*Set task 1*: Present a section of the records below as a Markdown table with the columns Row and Line, leaving out blank lines. Begin at the line in the records that has "Click the last Безумный БОТ entry" and stop after the line that has "The width and height of the screenshot is (640, 394).", and omit the pictures.

*Selection*:
········

Google Groups no longer supports new Usenet posts or subscriptions. Historical content remains viewable.
Dismiss

select a variable as stdout and utf8 flag behaviour

6 views
Skip to first unread message

Gert Brinkmann

unread,
Nov 9, 2016, 10:00:02 AM11/9/16
to perl-u...@perl.org
Hello,

I have the following example code:

-----------------------------------------------------
use strict;
use utf8;
use Encode;
use FileHandle;

binmode STDOUT, ":utf8";

my $html = '';

#-- open filehandle to write into the $html variable as utf8
open(my $fh, '>:encoding(UTF-8)', \$html);
my $orig_stdout = select( $fh );


print "Ümläut Test ßaß; 使用下列语言\n";


select( $orig_stdout );
$fh->close();

#You need to activate this line to make utf8 output correct
#Encode::_utf8_on($html);

print $html;
-----------------------------------------------------


This prints out the utf8 characters corrupted. You have to flag the
Variable after writing into it with Encode::_utf8_on() as utf8 to make
it work correctly. (So activate the commented line.)

········

*Given entries*:
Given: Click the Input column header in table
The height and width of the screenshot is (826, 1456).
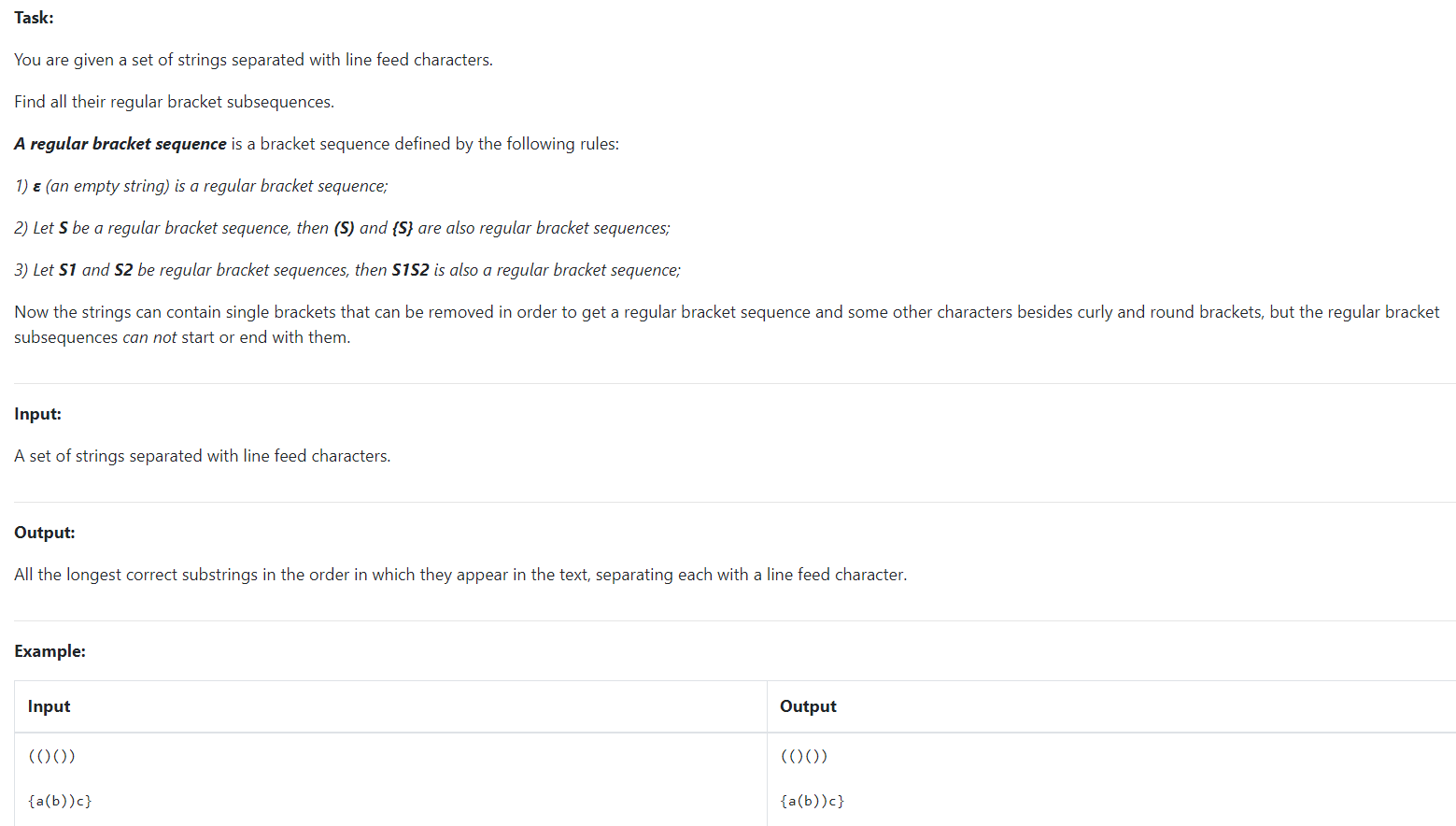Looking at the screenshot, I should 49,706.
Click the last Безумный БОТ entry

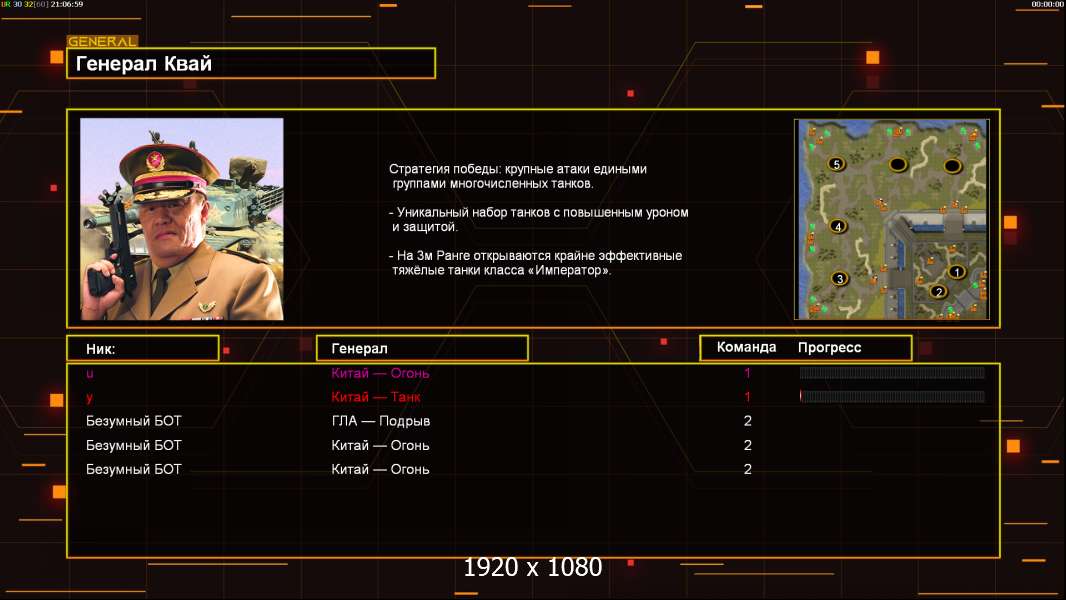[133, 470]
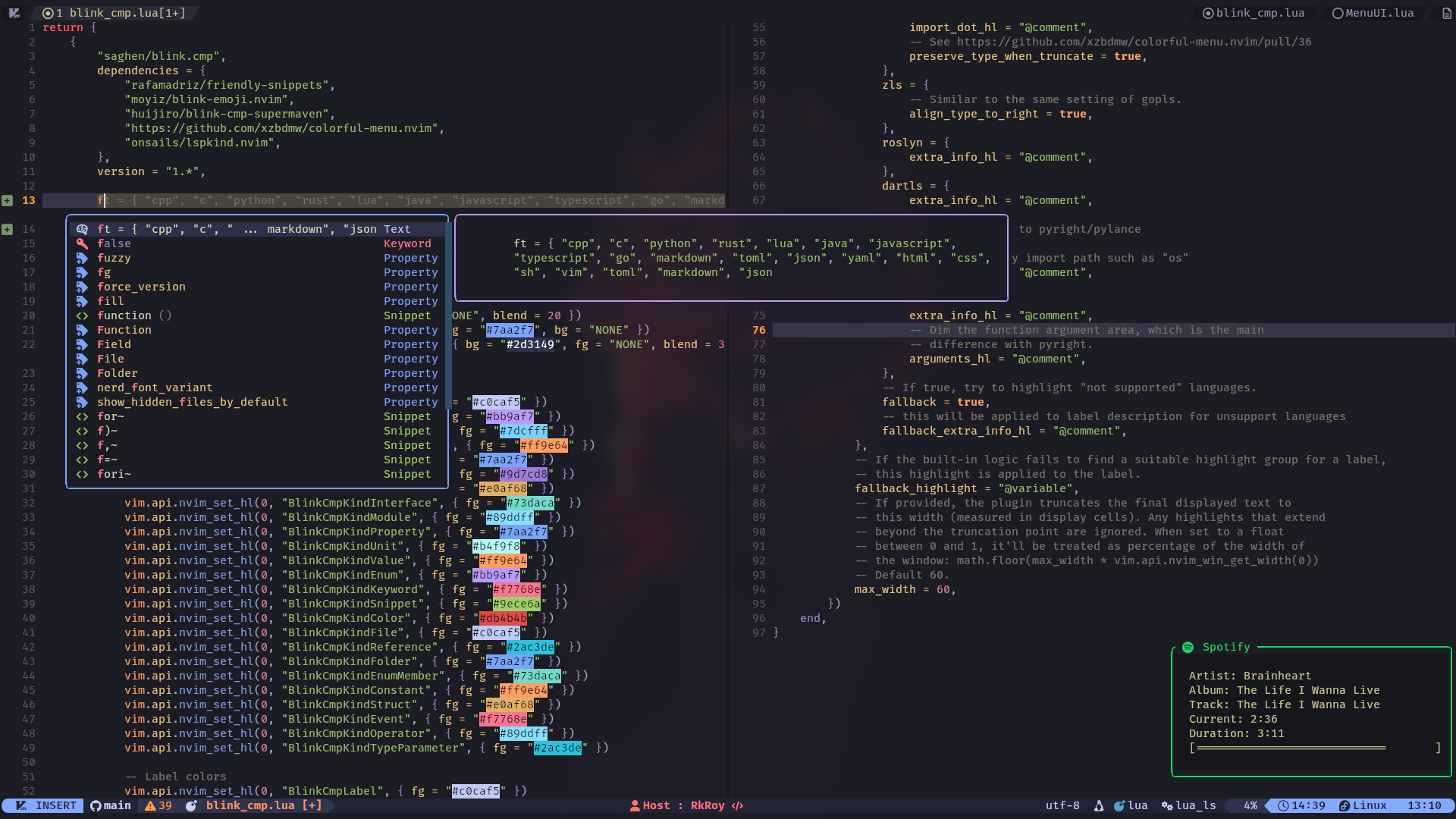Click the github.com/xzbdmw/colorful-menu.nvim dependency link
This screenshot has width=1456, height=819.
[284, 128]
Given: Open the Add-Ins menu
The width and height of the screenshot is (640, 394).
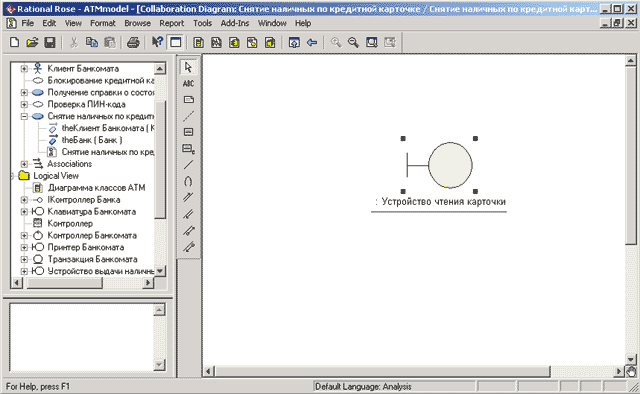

········

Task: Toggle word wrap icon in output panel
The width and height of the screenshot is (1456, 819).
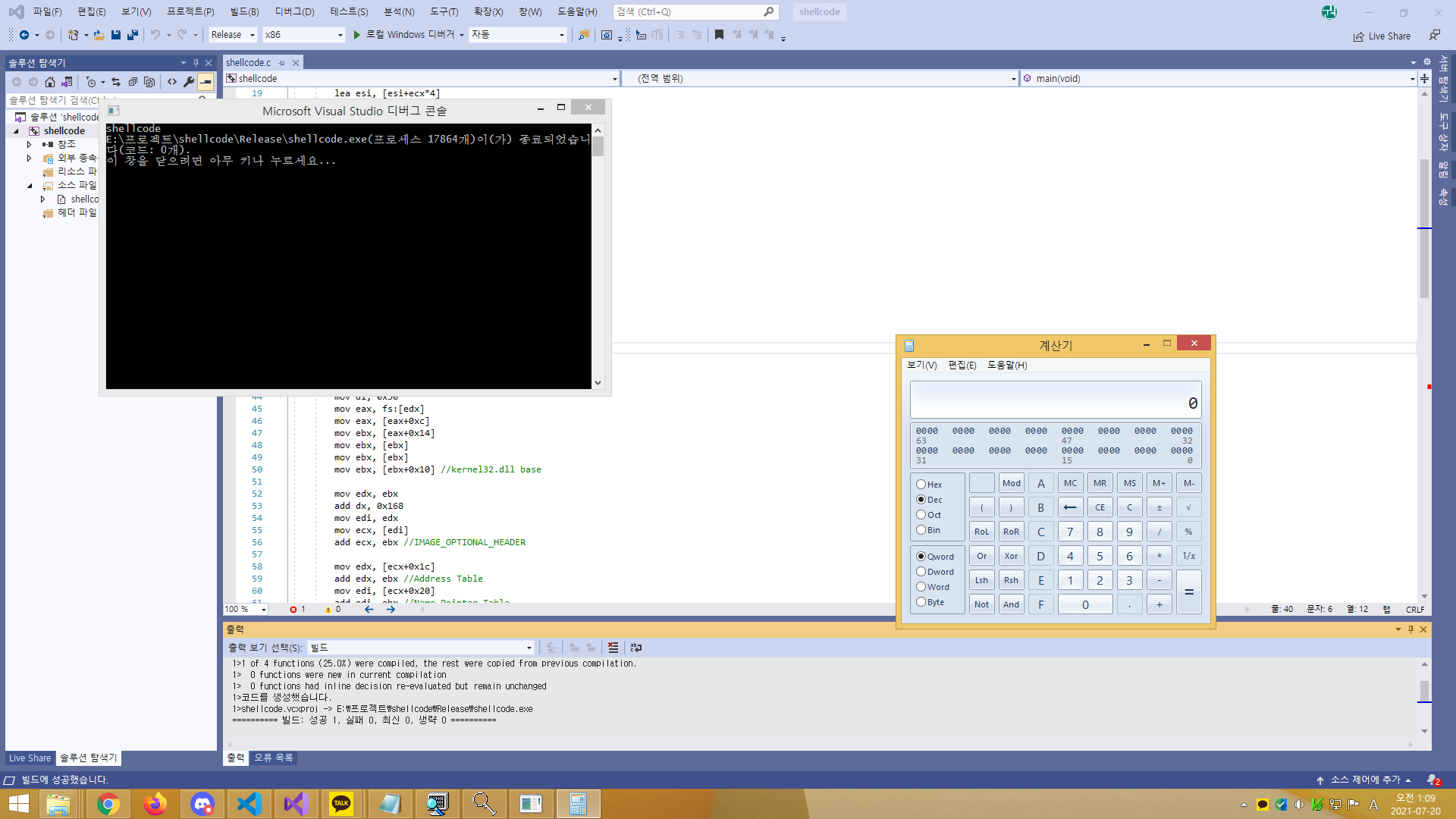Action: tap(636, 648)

········

*Set task 2*: Carry the forum post about Perl's utf8 flag forward from its last sentence.

*Task output 1*:
| Row | Line |
|---|---|
| 1 | Click the last Безумный БОТ entry |
| 2 | [133, 470] |
| 3 | Click the github.com/xzbdmw/colorful-menu.nvim dependency link |
| 4 | This screenshot has width=1456, height=819. |
| 5 | [284, 128] |
| 6 | Given: Open the Add-Ins menu |
| 7 | The width and height of the screenshot is (640, 394). |

*Task output 2*:
Using this _utf8_on() usually means that I am doing something wrong. Is
there a better way to achieve the correct behaviour?


Btw. there was a change in the behaviour between perl v5.14.2 and
v5.20.2: In older perl versions you could do a

my $html = '';
Encode::_utf8_on($html);

before opening the file handle onto this variable. In newer perl
versions the utf8 flag is reset on open() and print() to the variable's
file handle.

Greetings
Gert

pa...@cpan.org

unread,
Nov 9, 2016, 10:30:02 AM11/9/16
to Gert Brinkmann, perl-u...@perl.org
On Wednesday 09 November 2016 15:55:47 Gert Brinkmann wrote:
> Hello,
>
...
>
> This prints out the utf8 characters corrupted. You have to flag the
> Variable after writing into it with Encode::_utf8_on() as utf8 to make
> it work correctly. (So activate the commented line.)
>
> Using this _utf8_on() usually means that I am doing something wrong.

Yes, that is truth! You should never use _utf8_on/_utf8_off/is_utf8
functions! They are here *only* for dealing with buggy XS modules. Not
for pure perl code... In pure perl code you must *not* care about UTF8
flag.

> Is there a better way to achieve the correct behaviour?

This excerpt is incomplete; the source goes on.